__Schriftliche Aufgabe 1__
Gib aus dem Artikel über die kritische Edition von „Mein Kampf“ den Abschnitt wörtlich wieder, der mit den Worten „# taz.de -- Kritische“ beginnt und mit „bei zwei Strategen.“ endet.
__Schriftliche Aufgabe 2__
Beantworte kurz die folgenden Fragen zum Artikel über die kritische Edition von „Mein Kampf“ und kennzeichne jede Antwort mit demselben Buchstaben:
(a) In welchem Jahr erschien die kommentierte Fassung?
(b) Wann liefen die Urheberrechte an dem Buch aus?
(c) Welches Institut veröffentlichte die erste kritische Edition?

__Bereitgestellter Text__
#####

# taz.de -- Kritische Edition von „Mein Kampf“: „Das Böse ist uns doch viel näher“
       
       > 2016 erschien die kommentierte Fassung von „Mein Kampf“. Und viele hatten
       > Angst. Wie sollte man damit umgehen? Zu Besuch bei zwei Strategen.
       
 (IMG) Bild: Blickt düster vom Cover einer alten Ausgabe: Adolf H.
       
       Hitlers Worte würden „umzingelt“, schrieben manche der Herausgeber, aber
       auch viele Journalisten, als Ende 2015 die Urheberrechte an „Mein Kampf“
       ausliefen und das Münchner Institut für Zeitgeschichte einige Tage später
       die [1][erste kritische Edition von Hitlers Hetzschrift] veröffentlichte.

#####

__Bereitgestellte Daten__
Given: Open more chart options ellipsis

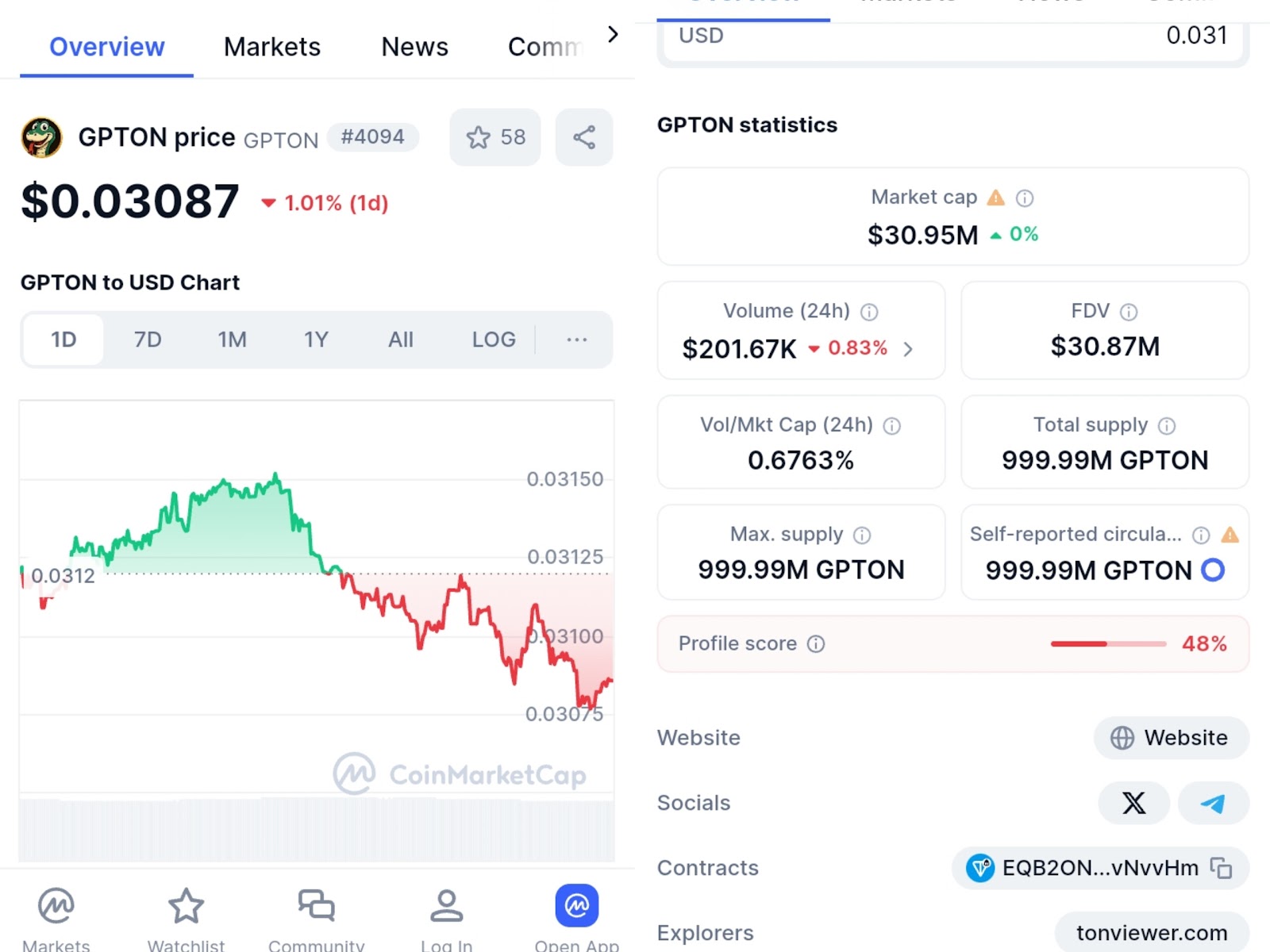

#####

__Lösung 1__
# taz.de -- Kritische Edition von „Mein Kampf“: „Das Böse ist uns doch viel näher“
       
       > 2016 erschien die kommentierte Fassung von „Mein Kampf“. Und viele hatten
       > Angst. Wie sollte man damit umgehen? Zu Besuch bei zwei Strategen.

__Lösung 2__
(a) 2016
(b) Ende 2015
(c) Das Münchner Institut für Zeitgeschichte